━━━━━ DATA RECORDS ━━━━━

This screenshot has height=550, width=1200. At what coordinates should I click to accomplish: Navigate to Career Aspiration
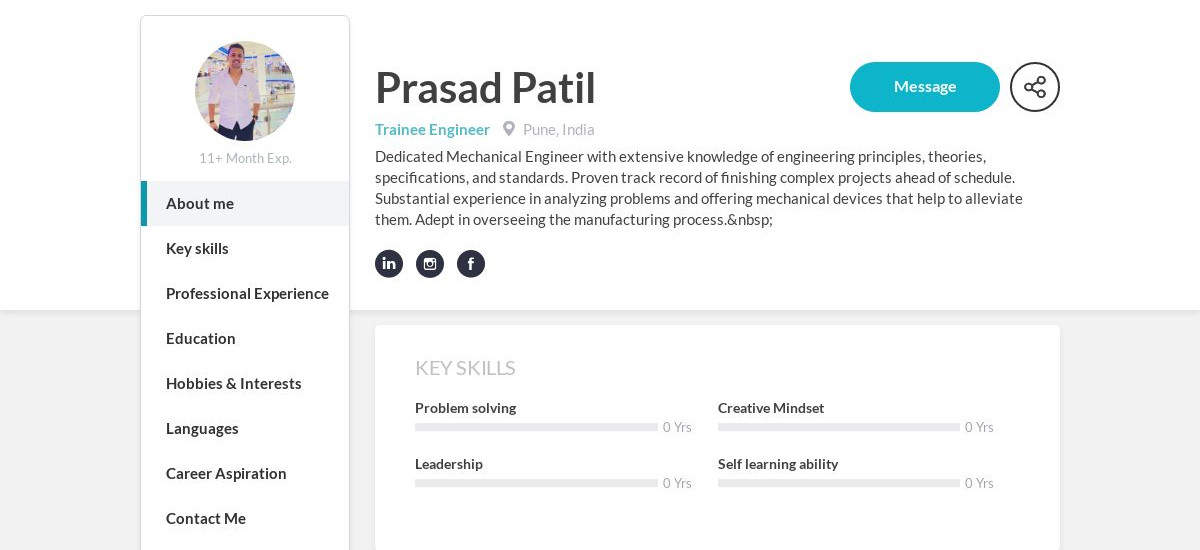click(245, 473)
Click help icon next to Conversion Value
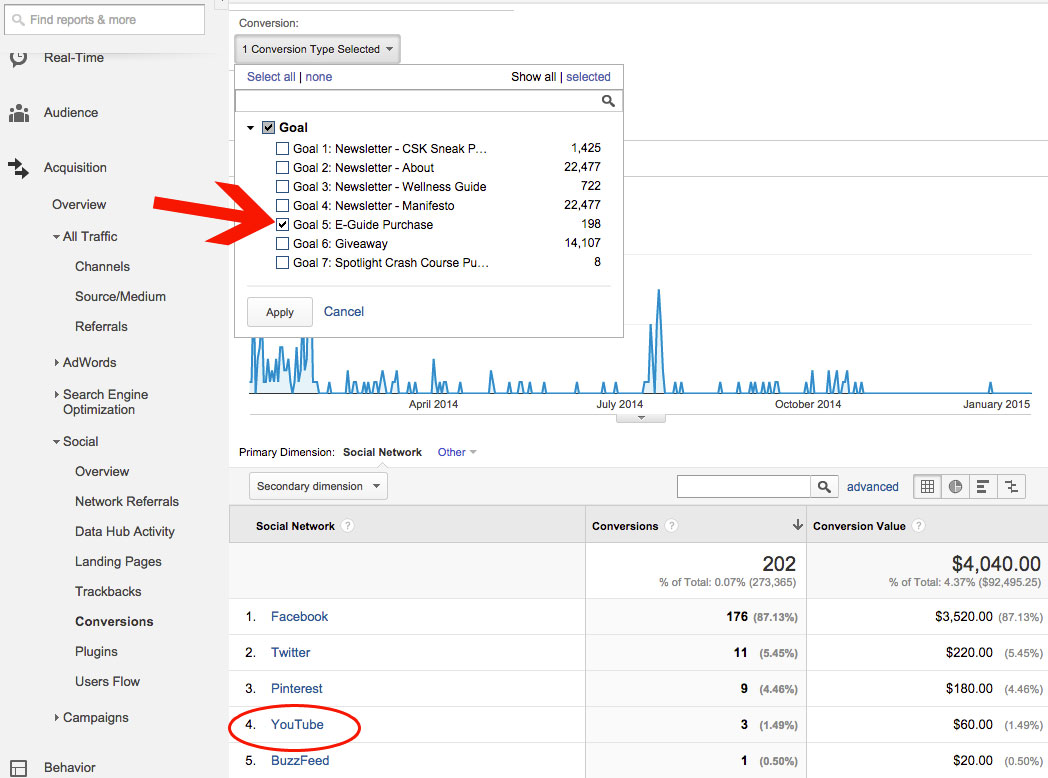 pyautogui.click(x=918, y=526)
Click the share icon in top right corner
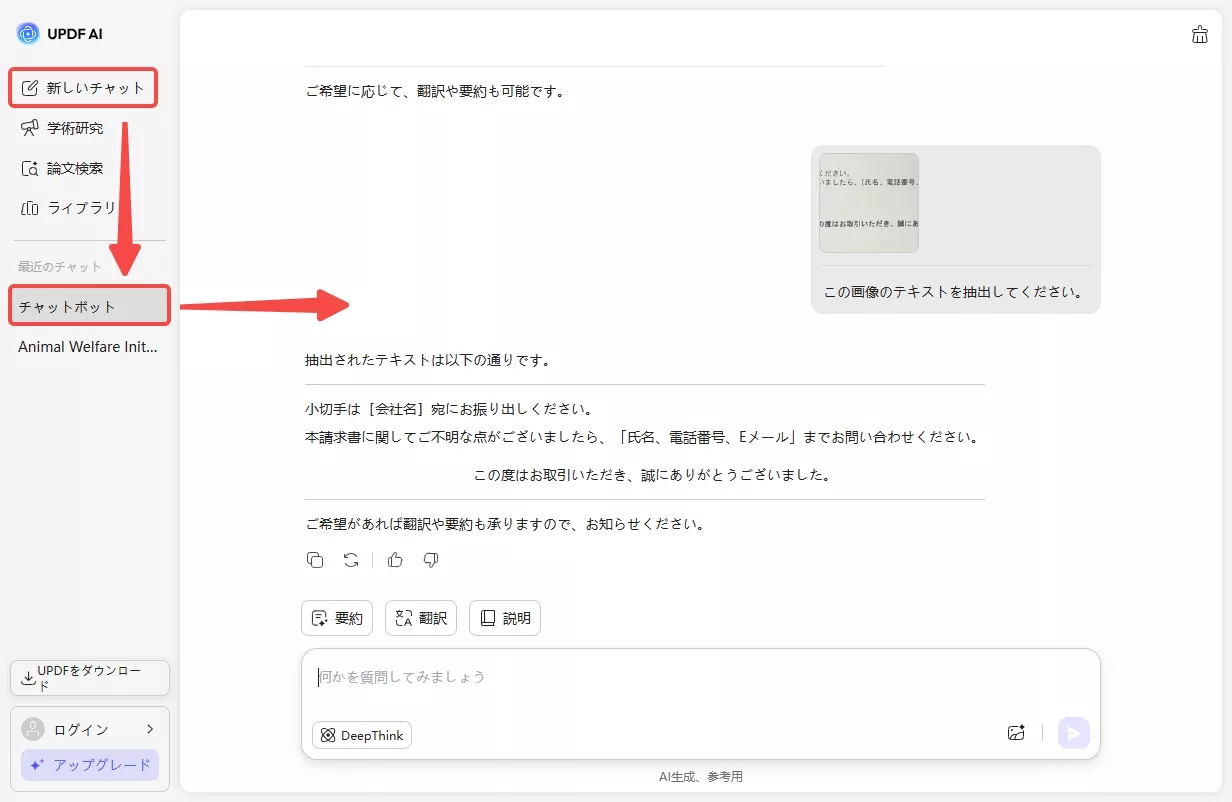Screen dimensions: 1232x802 click(x=1200, y=34)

━━━━━

# WHAT IS REQUIRED
An exact reprint of the records above is required, with all pictures left out.

# RESPONSE BOX
This screenshot has height=550, width=1200. At what coordinates should I click to accomplish: Navigate to Career Aspiration
click(245, 473)
Click help icon next to Conversion Value
 pyautogui.click(x=918, y=526)
Click the share icon in top right corner
Screen dimensions: 1232x802 click(x=1200, y=34)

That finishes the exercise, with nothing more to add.